## GIVEN TASK
Count the lines in the rows below that contain the string "third", and reply with the number alone.

# RECORD EXCERPTS start

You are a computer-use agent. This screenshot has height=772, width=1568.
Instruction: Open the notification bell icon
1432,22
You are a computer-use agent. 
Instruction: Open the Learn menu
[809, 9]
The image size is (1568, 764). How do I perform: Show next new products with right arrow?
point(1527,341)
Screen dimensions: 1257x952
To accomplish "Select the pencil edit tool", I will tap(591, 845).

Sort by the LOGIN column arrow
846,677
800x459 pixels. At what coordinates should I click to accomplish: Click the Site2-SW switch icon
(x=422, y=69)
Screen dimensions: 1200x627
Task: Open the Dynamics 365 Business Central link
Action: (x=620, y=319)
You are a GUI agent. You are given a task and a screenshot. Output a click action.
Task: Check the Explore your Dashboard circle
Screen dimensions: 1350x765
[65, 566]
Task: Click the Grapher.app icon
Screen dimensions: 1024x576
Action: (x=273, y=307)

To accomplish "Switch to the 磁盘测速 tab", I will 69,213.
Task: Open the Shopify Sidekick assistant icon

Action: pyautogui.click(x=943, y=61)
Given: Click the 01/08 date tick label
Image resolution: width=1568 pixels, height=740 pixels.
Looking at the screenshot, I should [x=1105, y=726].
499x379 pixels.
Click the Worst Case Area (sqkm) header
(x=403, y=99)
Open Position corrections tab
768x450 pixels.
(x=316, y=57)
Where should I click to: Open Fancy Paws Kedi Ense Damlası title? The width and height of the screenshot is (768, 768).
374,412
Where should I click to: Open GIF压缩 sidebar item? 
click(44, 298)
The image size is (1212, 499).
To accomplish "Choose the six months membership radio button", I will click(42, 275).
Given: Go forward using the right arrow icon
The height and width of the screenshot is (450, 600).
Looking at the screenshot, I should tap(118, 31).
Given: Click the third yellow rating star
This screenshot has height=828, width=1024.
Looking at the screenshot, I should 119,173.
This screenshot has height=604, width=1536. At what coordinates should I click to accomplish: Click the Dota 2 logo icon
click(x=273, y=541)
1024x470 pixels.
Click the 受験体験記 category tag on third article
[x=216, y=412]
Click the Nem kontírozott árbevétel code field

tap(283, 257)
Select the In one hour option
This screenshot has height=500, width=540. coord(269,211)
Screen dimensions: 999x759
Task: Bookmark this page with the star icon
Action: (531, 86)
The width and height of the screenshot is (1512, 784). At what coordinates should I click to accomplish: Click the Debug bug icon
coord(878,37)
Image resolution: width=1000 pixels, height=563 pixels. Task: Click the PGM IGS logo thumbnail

# RECORD EXCERPTS end

## RESULT
2